The Financial Times suggests looking past the immediate controversy and into the future, with an article by Gillian Tett entitled, "Can today's philanthropy fend off future bank-bashing?" The article asks, "What exactly was going through the brain of Lloyd Blankfein, head of Goldman Sachs, this week when the bank announced a $500m initiative to help small American businesses?" Tett argues that, while making "an effort to quell the current bank-bashing" might be part of the company's reasoning, "Goldman, is (in)famous for trying to be ahead of the curve. And the really interesting political economy issue that haunts finance now, is not the attacks that Goldman (and other banks) have suffered in 2009 - but the question of what could await them in 2010, 2011, 2012 or beyond." The article suggests that, if the economic situation gets worse instead of better, we could see far greater public outrage. In this context, "Can Goldman's $500m programme protect the bank against that political risk? On paper, the target of its largesse certainly looks politically savvy: small business funding is a huge political headache in the US right now, due to its link with unemployment." However, Tett goes on to say, "...the grim fact remains that $500m is still just 3 per cent of the bank's bonus pool - and even a non-banker can see that is a small sum. As hedging strategies go, this remains far from sure to work."
"Goldman's wholesale focus…does not suit retail diplomacy."

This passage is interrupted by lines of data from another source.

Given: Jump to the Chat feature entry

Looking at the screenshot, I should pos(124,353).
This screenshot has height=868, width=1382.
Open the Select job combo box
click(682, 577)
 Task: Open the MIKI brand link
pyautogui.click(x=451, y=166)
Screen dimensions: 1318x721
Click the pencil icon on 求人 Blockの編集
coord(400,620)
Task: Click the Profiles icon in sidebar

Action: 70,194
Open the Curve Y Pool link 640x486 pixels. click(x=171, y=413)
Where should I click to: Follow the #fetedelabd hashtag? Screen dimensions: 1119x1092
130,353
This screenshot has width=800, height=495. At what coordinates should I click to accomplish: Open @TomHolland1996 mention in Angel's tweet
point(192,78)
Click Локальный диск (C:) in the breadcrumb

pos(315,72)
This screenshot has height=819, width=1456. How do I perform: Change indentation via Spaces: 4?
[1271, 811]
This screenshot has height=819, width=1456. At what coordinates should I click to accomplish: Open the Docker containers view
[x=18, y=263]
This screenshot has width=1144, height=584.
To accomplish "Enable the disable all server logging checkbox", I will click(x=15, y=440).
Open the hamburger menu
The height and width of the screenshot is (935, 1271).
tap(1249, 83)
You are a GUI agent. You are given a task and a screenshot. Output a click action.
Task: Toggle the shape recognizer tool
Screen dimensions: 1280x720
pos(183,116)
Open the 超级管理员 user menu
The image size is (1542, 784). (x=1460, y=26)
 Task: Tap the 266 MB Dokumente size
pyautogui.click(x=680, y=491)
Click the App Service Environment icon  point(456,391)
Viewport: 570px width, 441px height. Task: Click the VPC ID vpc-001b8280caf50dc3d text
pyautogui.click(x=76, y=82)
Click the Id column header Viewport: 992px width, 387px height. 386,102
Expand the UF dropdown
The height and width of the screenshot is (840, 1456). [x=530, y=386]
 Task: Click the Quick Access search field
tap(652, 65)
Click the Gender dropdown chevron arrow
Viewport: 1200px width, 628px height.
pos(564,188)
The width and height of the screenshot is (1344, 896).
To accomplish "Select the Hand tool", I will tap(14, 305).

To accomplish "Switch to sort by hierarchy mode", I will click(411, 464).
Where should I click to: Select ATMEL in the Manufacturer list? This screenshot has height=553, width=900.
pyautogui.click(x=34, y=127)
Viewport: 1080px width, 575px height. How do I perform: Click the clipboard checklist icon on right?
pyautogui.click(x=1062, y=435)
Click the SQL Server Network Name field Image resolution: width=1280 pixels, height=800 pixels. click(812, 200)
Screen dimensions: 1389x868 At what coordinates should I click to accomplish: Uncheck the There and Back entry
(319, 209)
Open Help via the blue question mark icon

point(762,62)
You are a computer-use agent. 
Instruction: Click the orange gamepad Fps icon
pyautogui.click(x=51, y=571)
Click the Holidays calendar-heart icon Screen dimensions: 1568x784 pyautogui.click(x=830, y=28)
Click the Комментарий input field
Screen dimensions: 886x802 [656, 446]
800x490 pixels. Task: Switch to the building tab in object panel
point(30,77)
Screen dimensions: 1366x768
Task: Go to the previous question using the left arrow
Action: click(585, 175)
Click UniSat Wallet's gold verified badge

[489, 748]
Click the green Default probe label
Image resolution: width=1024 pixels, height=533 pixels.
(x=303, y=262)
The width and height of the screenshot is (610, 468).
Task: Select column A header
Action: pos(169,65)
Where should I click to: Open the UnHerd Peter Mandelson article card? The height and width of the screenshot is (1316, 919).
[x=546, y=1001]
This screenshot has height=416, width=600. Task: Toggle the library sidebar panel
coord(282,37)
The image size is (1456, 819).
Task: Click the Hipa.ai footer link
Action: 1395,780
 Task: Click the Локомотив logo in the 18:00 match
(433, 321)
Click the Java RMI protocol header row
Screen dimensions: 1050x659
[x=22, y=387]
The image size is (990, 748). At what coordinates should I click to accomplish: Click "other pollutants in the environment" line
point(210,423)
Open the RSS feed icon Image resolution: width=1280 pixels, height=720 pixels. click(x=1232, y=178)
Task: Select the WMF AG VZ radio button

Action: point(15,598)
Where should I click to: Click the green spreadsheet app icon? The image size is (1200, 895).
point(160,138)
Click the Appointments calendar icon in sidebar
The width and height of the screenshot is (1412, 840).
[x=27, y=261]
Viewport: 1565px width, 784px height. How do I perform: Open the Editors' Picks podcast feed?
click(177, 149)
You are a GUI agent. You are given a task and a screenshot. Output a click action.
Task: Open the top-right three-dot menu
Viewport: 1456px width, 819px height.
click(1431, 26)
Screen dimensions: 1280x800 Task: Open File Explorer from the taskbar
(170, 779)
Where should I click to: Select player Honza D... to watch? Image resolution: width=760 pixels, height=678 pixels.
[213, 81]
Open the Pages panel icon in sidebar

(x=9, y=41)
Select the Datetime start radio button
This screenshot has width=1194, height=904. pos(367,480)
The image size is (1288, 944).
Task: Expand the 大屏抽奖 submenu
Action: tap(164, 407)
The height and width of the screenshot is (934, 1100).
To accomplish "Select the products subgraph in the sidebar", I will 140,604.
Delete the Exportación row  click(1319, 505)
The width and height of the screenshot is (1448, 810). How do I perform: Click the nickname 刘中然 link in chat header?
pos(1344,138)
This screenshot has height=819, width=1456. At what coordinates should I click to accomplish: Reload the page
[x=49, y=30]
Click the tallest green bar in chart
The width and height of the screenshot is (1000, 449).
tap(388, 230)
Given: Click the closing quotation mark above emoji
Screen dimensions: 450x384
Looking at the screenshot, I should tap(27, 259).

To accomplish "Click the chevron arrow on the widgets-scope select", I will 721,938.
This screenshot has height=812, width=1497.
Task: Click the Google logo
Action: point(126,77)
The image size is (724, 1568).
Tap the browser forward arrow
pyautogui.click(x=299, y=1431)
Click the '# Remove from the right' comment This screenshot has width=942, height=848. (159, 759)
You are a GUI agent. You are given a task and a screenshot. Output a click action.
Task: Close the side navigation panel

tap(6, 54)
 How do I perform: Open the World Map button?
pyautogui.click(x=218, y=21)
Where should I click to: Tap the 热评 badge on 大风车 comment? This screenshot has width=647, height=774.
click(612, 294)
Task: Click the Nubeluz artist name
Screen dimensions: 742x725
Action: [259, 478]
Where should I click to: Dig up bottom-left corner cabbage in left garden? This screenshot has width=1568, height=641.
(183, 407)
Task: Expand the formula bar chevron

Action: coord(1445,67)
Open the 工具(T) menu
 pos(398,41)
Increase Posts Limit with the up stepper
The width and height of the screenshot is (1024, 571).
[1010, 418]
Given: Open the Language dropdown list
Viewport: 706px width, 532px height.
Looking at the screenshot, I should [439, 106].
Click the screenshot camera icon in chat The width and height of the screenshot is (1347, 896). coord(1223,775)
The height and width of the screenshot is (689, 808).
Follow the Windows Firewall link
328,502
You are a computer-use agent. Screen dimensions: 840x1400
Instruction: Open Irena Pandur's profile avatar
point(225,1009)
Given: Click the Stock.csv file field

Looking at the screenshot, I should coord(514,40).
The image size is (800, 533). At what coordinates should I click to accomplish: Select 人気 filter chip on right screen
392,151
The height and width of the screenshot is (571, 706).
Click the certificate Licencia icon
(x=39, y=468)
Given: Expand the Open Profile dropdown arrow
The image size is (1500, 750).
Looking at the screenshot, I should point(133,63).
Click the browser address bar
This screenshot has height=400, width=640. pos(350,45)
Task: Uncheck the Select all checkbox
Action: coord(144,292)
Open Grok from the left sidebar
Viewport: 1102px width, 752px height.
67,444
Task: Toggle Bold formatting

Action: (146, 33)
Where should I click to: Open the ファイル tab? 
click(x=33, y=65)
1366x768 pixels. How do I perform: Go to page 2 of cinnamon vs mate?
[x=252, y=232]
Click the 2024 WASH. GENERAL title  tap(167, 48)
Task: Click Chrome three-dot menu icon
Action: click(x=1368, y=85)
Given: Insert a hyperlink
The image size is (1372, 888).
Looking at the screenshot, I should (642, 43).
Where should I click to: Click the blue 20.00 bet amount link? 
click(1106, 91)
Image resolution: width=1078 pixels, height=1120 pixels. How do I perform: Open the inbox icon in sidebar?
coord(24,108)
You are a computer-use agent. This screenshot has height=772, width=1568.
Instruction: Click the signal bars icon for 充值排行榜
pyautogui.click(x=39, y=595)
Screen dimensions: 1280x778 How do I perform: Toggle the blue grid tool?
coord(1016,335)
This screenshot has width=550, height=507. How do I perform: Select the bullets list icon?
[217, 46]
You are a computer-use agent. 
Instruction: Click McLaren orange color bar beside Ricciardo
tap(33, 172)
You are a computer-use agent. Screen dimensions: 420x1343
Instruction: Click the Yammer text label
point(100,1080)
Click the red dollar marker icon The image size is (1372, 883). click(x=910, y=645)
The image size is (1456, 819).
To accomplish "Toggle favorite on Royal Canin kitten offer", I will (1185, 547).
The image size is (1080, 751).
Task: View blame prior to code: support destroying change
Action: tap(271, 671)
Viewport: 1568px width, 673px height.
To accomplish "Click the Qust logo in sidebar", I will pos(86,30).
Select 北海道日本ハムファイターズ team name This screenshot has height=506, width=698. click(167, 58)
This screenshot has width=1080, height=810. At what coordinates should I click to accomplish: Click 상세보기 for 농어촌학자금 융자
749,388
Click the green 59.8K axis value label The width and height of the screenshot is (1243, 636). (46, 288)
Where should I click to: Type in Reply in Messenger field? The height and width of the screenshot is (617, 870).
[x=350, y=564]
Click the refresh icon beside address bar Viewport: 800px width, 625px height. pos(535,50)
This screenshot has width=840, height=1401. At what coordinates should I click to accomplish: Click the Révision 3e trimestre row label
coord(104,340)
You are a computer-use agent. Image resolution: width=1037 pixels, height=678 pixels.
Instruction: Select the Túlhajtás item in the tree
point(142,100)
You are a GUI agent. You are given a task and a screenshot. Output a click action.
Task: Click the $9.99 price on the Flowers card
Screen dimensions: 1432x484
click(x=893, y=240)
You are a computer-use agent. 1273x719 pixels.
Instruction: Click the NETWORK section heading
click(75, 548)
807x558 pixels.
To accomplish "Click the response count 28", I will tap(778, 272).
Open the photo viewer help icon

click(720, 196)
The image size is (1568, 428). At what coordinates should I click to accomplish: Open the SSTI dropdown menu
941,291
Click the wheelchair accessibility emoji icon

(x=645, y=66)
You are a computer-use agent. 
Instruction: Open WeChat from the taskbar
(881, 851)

A second Financial Times article, while focusing on the various problems threatening Goldman's reputation (its "most precious asset"), raises a very interesting question about its philanthropic efforts: "One difficulty is that Goldman's wholesale focus means little business contact with an angry public – it does not suit retail diplomacy. Even well-designed charitable initiatives, then, risk being misinterpreted." The article doesn't elaborate much on this idea, so I'm not completely sure where the authors are going with it, but I think this is a really interesting comment. It's true that the vast majority of people don't really know what Goldman Sachs does, not in the way that we know what, say, Wal-Mart, or Disney, or Bank of America do. (This relates to the advice in the NYTimes article referenced above, "Wall Street's Spin Game".) We interact with the latter companies' products and services every day, but hardly any of us interact with Goldman. As such, is it possible for the general public to have a relationship with the company, and is such a relationship critical to our ability to trust them? This is important because, as I discussed in my last post about Goldman Sachs, while CSR initiatives may build trust, they need to be built on a baseline of pre-existing trust, or people might not trust the activities or might see them as disingenuous. So, what does this mean for business-to-business companies? Are there other ways they can create that baseline of trust, or, as this FT article suggests, are they simply not suited for "retail diplomacy"?
I'm interested in looking at other instances in which a corporate philanthropy commitment has been met at least in part with negative feedback - I think isolating what doesn't work would help us to better understand what does. If you know of any good examples, I'd really appreciate hearing them.